ちなみに5月に市民社会首席秘書官が金霽南氏から方正均(パン・ジョンギュン)氏に交代しているが、今回の官民協議会議にどのように関係したかは不明である。
日本に再協議を求める韓国政府
元慰安婦関連の訴訟で今年1月と4月に大きな判決が出ている。訴訟では、国家には他国の裁判権が及ばないとする国際法上の「主権免除」原則が争点となっていた。ソウル中央地裁は1月8日の判決では日本政府に賠償を命じたが、4月21日の同種訴訟では日本政府の主張通り主権免除を認めて原告(元慰安婦側)敗訴となり、判決にねじれが生じていた。

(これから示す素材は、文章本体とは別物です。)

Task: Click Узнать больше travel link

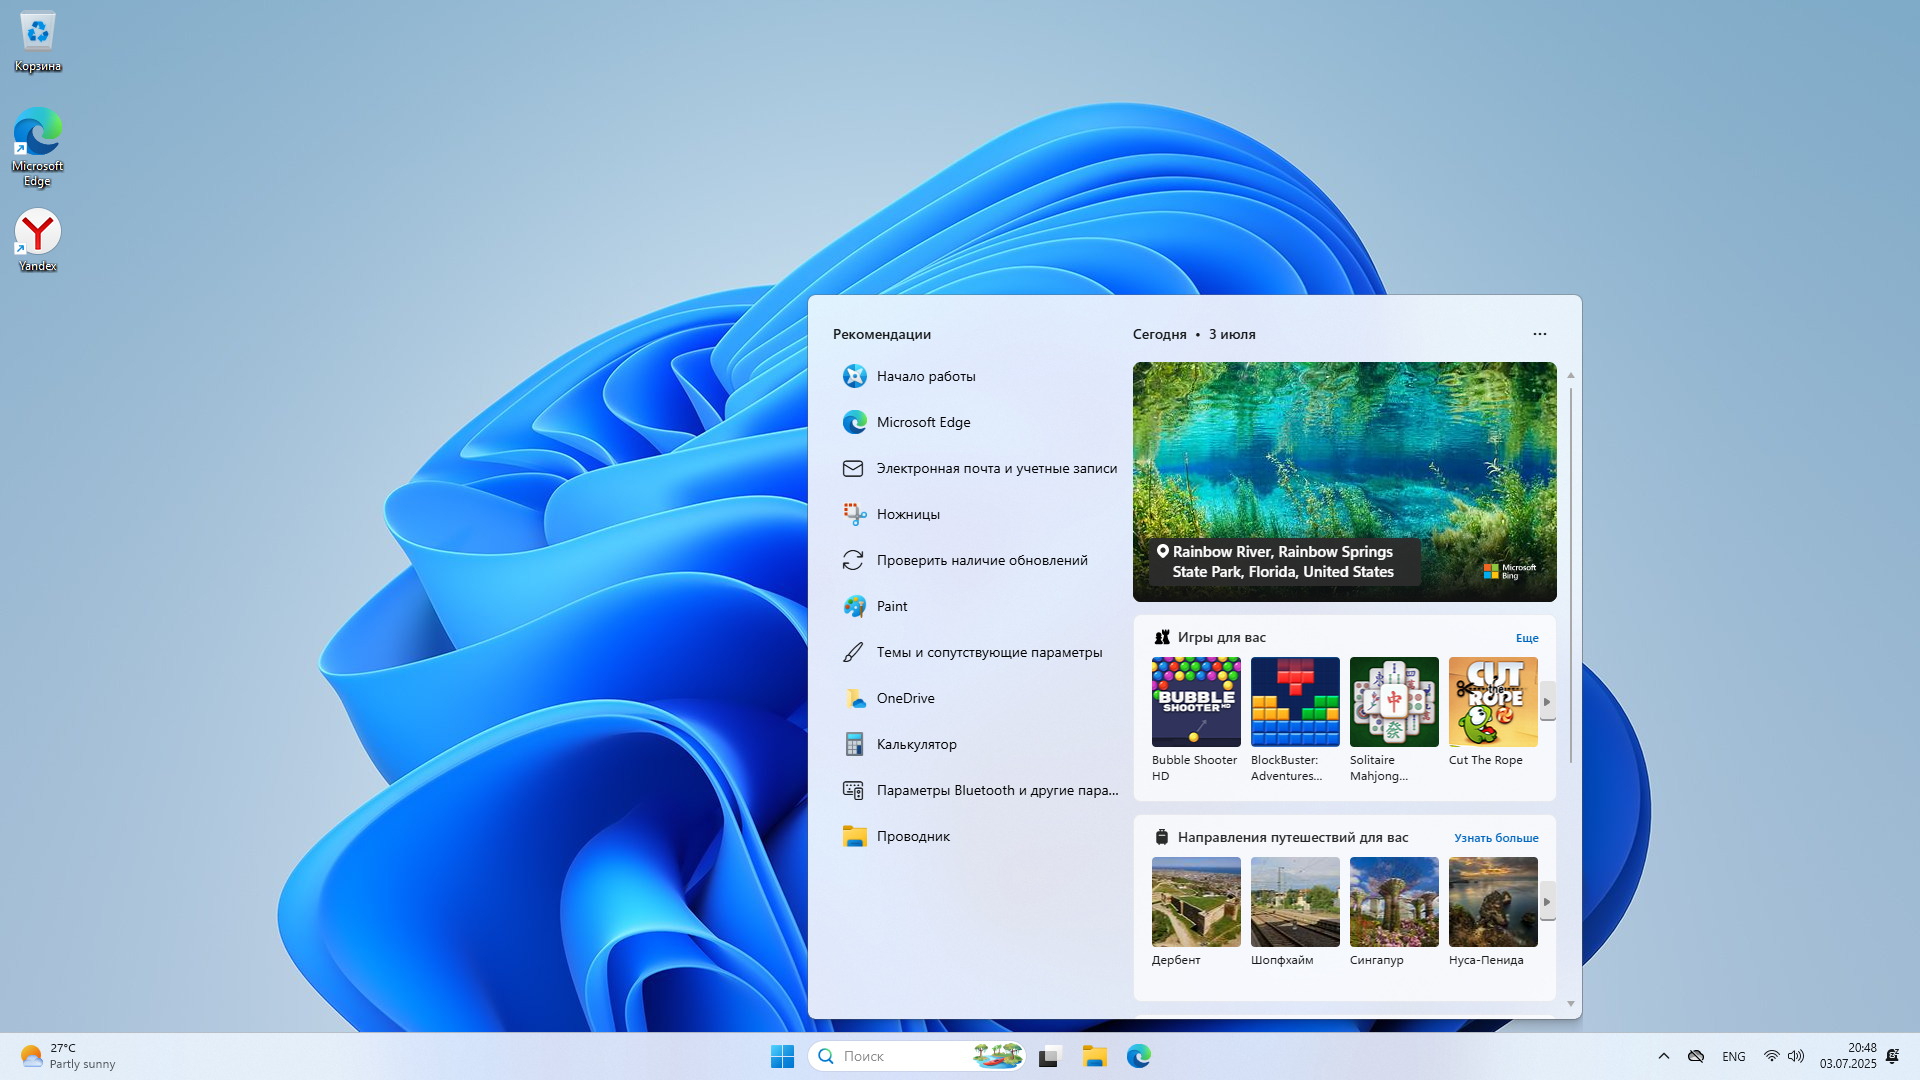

4月の判決の際、裁判所は「韓日合意(日韓合意)は有効だが、慰安婦問題解決のためにはさらなる外交努力が必要」という認識を示していた。同じく、文在寅(ムン・ジェイン)大統領も今年1月の新年記者会見で、「韓日合意は公式的な合意であった」と認めた上で、「解決に向けて韓日間で協議をしていく」と述べている。
日韓合意は2015年の朴槿恵(パク・クネ)前政権時に締結したもので、「最終的かつ不可逆的な解決」を確認した内容。文在寅政権としてはこの日韓合意を有効としつつも、日韓合意に反対する元慰安婦の納得を得るために日本と再協議したい意向だ。
ただ、日本政府は「慰安婦問題は解決済み」として再協議に取り合わないため、韓国政府が苦慮している状況である。そのため官民協議会議を通じて韓国政府がどのような対応をとっていくのか注目が寄せられる。